Cloudbreak is named after the famous surf spot in Fiji; you get your first hint from the logo projected against the auditorium wall, which depicts a massive wave curling over a cross. So it came as no surprise to see Jeff Langley, a Southern Baptist pastor, presiding in flip-flops. (Actually, “presiding” might be the wrong word. “Don’t come expecting to go through rituals,” admonished the program, “because that is not what we are focused on.... We are here to talk about the unique and incredible life Jesus has planned for each person who follows Him.”)

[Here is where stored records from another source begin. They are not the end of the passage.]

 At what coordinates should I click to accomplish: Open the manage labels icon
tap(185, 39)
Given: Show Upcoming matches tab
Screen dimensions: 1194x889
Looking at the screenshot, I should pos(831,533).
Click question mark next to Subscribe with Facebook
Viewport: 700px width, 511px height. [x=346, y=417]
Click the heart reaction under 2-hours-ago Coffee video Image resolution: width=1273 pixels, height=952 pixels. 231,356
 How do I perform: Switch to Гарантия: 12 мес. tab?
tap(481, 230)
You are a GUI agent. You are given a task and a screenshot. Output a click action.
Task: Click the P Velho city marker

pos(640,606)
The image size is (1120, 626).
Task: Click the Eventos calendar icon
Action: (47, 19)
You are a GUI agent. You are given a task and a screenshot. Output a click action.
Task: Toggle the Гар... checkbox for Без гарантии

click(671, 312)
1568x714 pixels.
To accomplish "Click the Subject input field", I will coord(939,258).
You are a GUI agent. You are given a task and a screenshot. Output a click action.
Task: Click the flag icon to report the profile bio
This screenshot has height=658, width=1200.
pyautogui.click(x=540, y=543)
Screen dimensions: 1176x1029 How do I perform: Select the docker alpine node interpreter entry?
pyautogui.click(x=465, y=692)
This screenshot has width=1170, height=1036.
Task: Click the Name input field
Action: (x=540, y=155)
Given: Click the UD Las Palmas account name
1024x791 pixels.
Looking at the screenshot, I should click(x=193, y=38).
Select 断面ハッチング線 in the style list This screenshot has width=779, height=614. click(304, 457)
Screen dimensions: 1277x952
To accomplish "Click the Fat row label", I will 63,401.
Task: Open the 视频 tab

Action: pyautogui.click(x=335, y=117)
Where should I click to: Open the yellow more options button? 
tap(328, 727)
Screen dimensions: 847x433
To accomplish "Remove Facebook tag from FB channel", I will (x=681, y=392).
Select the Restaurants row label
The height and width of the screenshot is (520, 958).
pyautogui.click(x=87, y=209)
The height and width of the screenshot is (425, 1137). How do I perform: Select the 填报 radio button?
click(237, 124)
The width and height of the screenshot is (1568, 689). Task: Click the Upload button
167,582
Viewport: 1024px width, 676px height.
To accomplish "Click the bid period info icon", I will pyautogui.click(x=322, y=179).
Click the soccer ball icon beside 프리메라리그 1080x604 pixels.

The announcements projected on the screen aimed at building fellowship. Family Game Night at the Marcums’; a barbecue and swim at the Rolfsons’; Padre Fellowship Night at Petco on August 21. “After the [game and the] fireworks, we are invited to attend a special fellowship program with several of the Padres and Cardinals, giving their personal testimonies.”

The worship band featured a guest on keyboards (from East Texas), but singer Bri Bartlett dominated the stage as she belted out, “Did you feel the darkness tremble/ When all the saints join in one song... Dancers who dance upon injustice.” People sang along, but it was hard to compete with The Voice — its volume and richness and range. Applause after each hymn served to acknowledge that this was not so much something to move with as it was something to be moved by. The one great exception came when Bartlett slowed things down for the old-time-y “Nothing but the Blood.” Then the congregation made itself heard, boldly proclaiming a theology of total dependence on the divine and the worthlessness of works: “Nothing can for sin atone...naught of good that I have done/ Nothing but the blood of Jesus.”

“We celebrate Your faithfulness, God,” proclaimed Bartlett over the mellow notes of the keyboard, “and Your love for Your people. I pray...that we would be challenged and inspired.”

But the chief challenge offered by Langley’s sermon was, in some way, directed at God. “What did you expect this morning when you got up to come to church?” he asked his congregation as he strode across the floor. “Why did you come to Cloudbreak today? Are you expecting God to change your life? Because you should be.” Often, he said, we put God in a box, attempting to limit both His involvement in our lives and our own hopes for what He might do for us.

Langley grasped the metal podium and rocked it toward himself. “God has put it on my heart that we will be a church that expects Him to move, that is looking for Him to move. Take the time to ask Jesus to do whatever it is because I promise you that every single one of you needs Him to show up somewhere. So I challenge you to do that — raise your expectations.... If we’re expecting God to do nothing...there’s a good chance that He probably isn’t going to do anything in our lives; at least, not what He had planned. But if we are looking for something extraordinary — I’ve just seen it over and over again — God shows up.” As he spoke, Bartlett, now seated in the front row, followed along in her Bible and took careful notes in a pale green journal.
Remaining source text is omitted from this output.